The New York School of artists faced unbridled criticism from patrons, gallerists, older established artists, and critics as they individually responded to a new, vital energy now prevalent in Greenwich Village. A fervor, if you will, for greater freedom of expression portending creative change!
The color filed practitioners, led by Mark Rothko, cast a solid shadow over the Abstract Expressionists looking to Rothko for leadership and mentoring. Barnett Newman, a native New Yorker who studied at the fabled/famed Art Students League, was a major contributor to the color field realm of painters in Greenwich Village. Newman focused his studio practice around an existential tone/content where his compositions emphasized intentionality, locality, physical presence, a shadow of contingency, and possessed powerful communication pathways.

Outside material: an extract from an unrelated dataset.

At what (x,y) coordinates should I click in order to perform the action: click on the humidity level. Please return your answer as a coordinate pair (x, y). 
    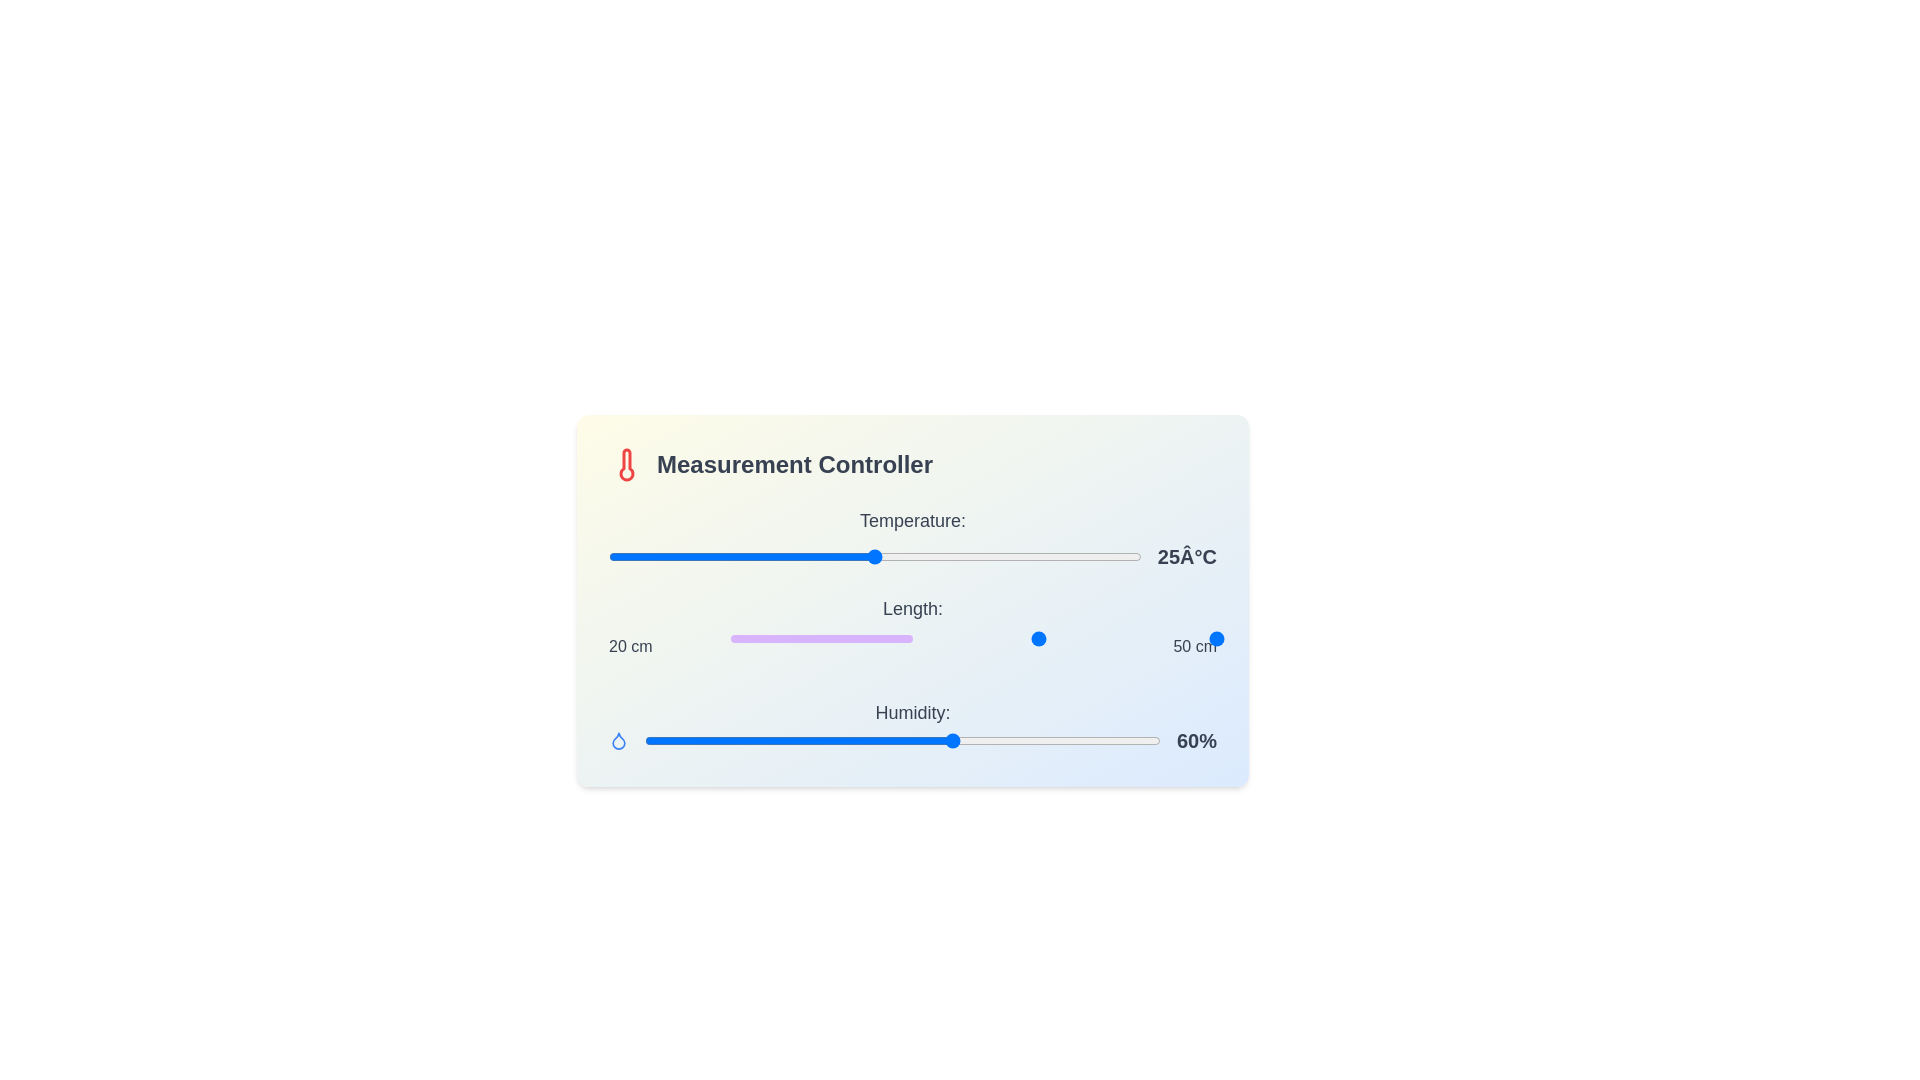
    Looking at the image, I should click on (1001, 740).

Describing his point of entrance into the color field realm of A E, Barnett Newman wrote:
“The Kwakiutl artist painting on a hide did not concern himself with the inconsequential that made up the opulent social rivalries of the Northwest Coast Indian scene, no did he, in the name of the higher purity, renounce the living world for the meaningless materialism of design. The abstract shape he used, his entire plastic language, was directed by a ritualistic will towards metaphysical understanding.”
As you examine the uploaded images by Barnett Newman in this blog posting, what are your insights, thoughts, and curiosities when you read the following thoughts by Newman: “Any art worthy of its name should address life, man(woman), nature, death and tragedy.” Do you see these ideas addressed in the images or in the existential realm within which Newman is exploring?